Потом я запнулся о поручика. Он сидел на земле, обеими руками вцепившись в правое голенище — между стиснутыми грязными пальцами пробивалась темная струйка. Я было примерился стаскивать с него сапог, но офицер отчаянно замотал головой:
— Отставить, вольноопределяющийся! Помогите встать.
Я позволил себе вытаращиться, и он разъяснил на удивление терпеливо:
— Нельзя, чтоб солдаты надолго потеряли меня из виду. Разбегутся.
Пожав плечами, я обхватил его под мышки, вздернул на ноги — поручиково серое от боли лицо оказалось совсем рядом, буквально глаза в глаза. А через миг…
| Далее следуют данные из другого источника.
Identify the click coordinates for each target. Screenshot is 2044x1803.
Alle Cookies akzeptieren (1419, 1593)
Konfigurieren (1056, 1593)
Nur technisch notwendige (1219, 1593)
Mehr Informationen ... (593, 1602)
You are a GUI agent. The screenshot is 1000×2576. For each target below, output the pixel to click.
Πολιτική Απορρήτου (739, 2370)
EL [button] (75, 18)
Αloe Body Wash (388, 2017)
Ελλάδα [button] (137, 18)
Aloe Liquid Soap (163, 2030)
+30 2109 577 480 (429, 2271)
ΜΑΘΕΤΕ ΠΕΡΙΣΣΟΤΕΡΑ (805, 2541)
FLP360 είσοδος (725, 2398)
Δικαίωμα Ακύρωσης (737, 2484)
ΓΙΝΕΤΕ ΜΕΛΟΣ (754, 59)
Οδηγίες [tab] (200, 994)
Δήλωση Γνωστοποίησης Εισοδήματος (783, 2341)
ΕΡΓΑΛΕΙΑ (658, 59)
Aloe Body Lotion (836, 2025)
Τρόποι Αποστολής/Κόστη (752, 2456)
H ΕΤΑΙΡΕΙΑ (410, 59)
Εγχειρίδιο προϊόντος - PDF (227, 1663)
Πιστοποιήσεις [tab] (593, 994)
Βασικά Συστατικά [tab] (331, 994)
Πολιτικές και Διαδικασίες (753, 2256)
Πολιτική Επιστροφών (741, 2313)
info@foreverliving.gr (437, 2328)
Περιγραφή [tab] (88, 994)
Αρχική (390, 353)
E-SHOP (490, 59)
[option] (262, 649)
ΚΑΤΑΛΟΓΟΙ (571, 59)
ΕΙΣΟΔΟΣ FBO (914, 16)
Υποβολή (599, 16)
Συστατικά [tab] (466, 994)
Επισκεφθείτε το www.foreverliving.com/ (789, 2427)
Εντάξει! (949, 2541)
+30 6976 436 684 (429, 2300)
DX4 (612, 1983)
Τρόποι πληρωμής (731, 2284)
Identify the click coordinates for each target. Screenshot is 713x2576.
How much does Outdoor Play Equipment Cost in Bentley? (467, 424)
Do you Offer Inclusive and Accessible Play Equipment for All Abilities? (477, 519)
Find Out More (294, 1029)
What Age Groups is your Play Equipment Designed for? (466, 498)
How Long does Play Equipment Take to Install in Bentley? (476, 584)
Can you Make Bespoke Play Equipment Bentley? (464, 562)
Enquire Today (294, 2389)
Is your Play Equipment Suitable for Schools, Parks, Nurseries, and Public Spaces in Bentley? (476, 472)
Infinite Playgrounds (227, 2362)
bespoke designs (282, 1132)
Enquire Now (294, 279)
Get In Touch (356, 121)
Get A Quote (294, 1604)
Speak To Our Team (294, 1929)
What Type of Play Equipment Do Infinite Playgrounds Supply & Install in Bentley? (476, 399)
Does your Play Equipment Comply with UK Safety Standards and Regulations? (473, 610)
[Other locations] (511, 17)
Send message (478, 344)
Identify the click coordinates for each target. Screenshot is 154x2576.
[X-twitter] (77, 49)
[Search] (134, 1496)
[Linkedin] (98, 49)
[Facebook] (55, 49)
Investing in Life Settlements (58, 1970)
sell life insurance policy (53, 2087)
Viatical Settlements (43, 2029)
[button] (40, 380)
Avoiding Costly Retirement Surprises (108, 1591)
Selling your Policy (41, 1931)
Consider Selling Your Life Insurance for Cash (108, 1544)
Потом я долго убеждал себя, что действительно законы физики никак бы мне не позволили расслышать тот проклятый снаряд; что поручик, опершись на раненую ногу, потерял равновесие, а я, пытаясь его удержать, тоже потерял равновесие…
Может, в конце концов все это и стало бы казаться правдой даже мне самому… если бы я смог принудить себя забыть, как глаза поручика — карие, почти черные — вдруг полыхнули бездонной ослепительной синевой. И я упал. И повалил его на себя. До сих пор не удается мне вытряхнуть из памяти тупой отвратительный звук, с которым в его спину врезались осколки.
Сколько же раз в жизни я успевал замечать ледяные синие взблески в самых разных чужих глазах? Мне бы очень хотелось сказать: «Не помню». Но я помню. Помню каждого, благодаря кому в свои полтора века выгляжу лет на сорок.
Так чем же ты недоволен, долгожитель? У многих на совести куда больше дряни — и ничего, не тужат. «Срам глаза не выест», «живая собака лучше мертвого льва» — это тебе не хухры-мухры, это народная мудрость. Ты что, умнее народа? Даже народов? А слово «трус» вообще не при чем. У тебя два Георгиевских креста и орден Славы — забыл? Вот и не скули. Никакое это не проклятие, это мамин подарок. Получил — пользуйся. Или не пользуйся. Если сможешь.
А мелодия-пиявка пухнет, прочнеет — словно бы упиваясь моими воспоминаниями, словно бы вздуваясь от них.
Пиявка.
Нет — змея.
Гадина подколодная.
Тонкий, надтреснутый плач мусолит-затирает душу серым ластиком безнадеги.
«То мое, мое сердечко сто-онет…»
Назойливая жалоба исподволь становится громче, добирает внятности. Приближается? Или это я приближаюсь? О-хо-хо… Все мы к кое-чему приближаемся. Всегда. Каждый миг. Пути приближения разные (кому прямиком выпадает, кому — обочь да окрест), и видится приближаемое всем по-разному, а бывает, и вообще не видится до последнего мига. Но кульминация этого самого приближения для всех одинакова. Хотя — как знать! Ведь никто еще по-настоящему не вернулся, не рассказал.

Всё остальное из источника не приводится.